Tennessee isn’t alone. Twenty four states are still blocking Medicaid expansion, a major provision in the health law that the Supreme Court ruled to be optional. That’s denying coverage from some of the most vulnerable residents in the country. According to the Kaiser Family Foundation, nearly five million low-income Americans across the country fall into the coverage gap; other estimates put that figure closer to six million.

In order to pressure GOP lawmakers to expand Medicaid, supporters of the program have been highlighting the tragic stories of individuals like Larry and Linda Drain who are locked out of Obamacare altogether. A recent study conducted by Harvard researchers estimated that as many as 17,000 people will die directly as a result of their states refusing to expand Medicaid, which has led some protesters to bring coffins to their state capitols and accuse their lawmakers of supporting “death panels.” Faith leaders across the country have framed the policy as a moral issue.

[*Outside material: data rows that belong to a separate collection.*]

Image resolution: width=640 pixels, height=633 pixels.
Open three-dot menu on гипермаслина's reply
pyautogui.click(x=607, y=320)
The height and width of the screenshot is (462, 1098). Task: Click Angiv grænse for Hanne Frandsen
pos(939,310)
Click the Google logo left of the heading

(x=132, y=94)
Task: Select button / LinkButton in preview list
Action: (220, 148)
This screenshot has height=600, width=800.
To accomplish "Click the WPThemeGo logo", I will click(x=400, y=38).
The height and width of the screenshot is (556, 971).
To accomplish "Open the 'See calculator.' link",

The decision to reject Medicaid expansion has an impact beyond the people in the coverage gap, too. State lawmakers’ resistance to this particular Obamacare provision is also preventing rural hospitals that serve low-income and uninsured patients from getting the funding they need. Without the extra income from newly insured Medicaid patients, rural hospitals in impoverished areas are being forced to close. This summer, a hospital in Brownville, Tennessee is meeting that fate.

Although Medicaid opponents typically say that expanding the program is too expensive, there are actually significant financial benefits for states that reduce their population of uninsured residents. Thanks to the generous federal funding designated for states that expand Medicaid, implementing this policy could actually help Tennessee receive over $9.4 billion in revenue between 2014 and 2019 and create over 21,800 jobs in the health care sector.